When would we need to have multiple lat/longs per document?
An example would be an event search engine where a single event can have multiple locations and you'd like all locations to turn up when searching within a zipcode, but for them to appear under their respective events.
Here's an algorithm I came up with that works well enough for smallish indexes:
Given that there are "container" documents with multiple locations,
1. index container and location as separate document types
2. assign uid fields to container and location docs (standard in solr)
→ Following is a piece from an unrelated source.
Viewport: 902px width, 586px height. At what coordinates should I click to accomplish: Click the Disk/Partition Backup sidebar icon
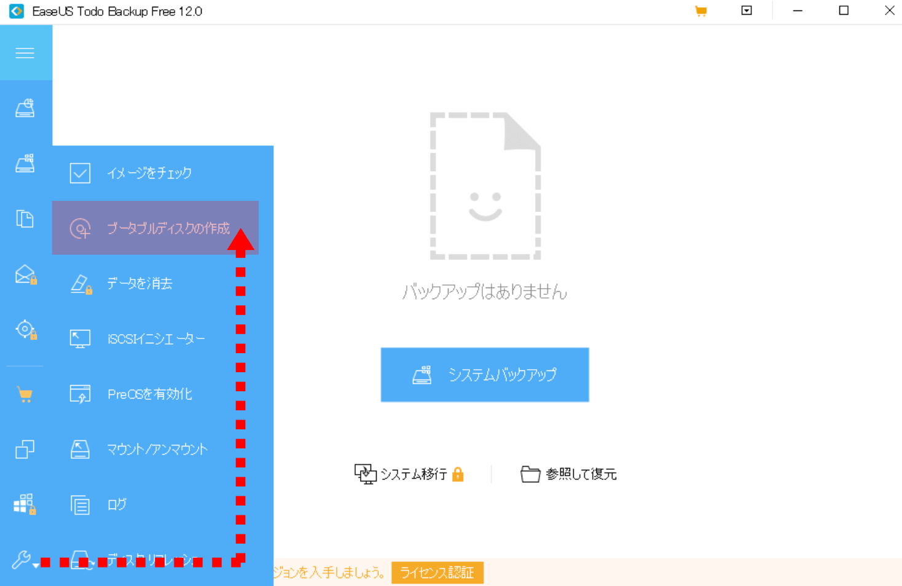25,109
3. location docs have a lat/long field (indexed as a string), and a "reference" to the container id value
4. load all location docs as Point2D.Float into memory
5. when a geo search request comes, convert to lat/long, then produce a bounding rectangle encapsulating the desired radius
6. iterate through the set of Point2D.Floats, saving the points within the bounds
7. obtain the list of container ids these points contain
8. construct a query filter out of these container ids
9. finally, perform the search on container docs with the query filter
For bonus points in Solr, you can easily add the requisite location doc ids into the solr response so you can reference exactly which locations were matched to which container.
Its long and somehow feels abit hackish, but it works, and blazing fast coz its all in memory.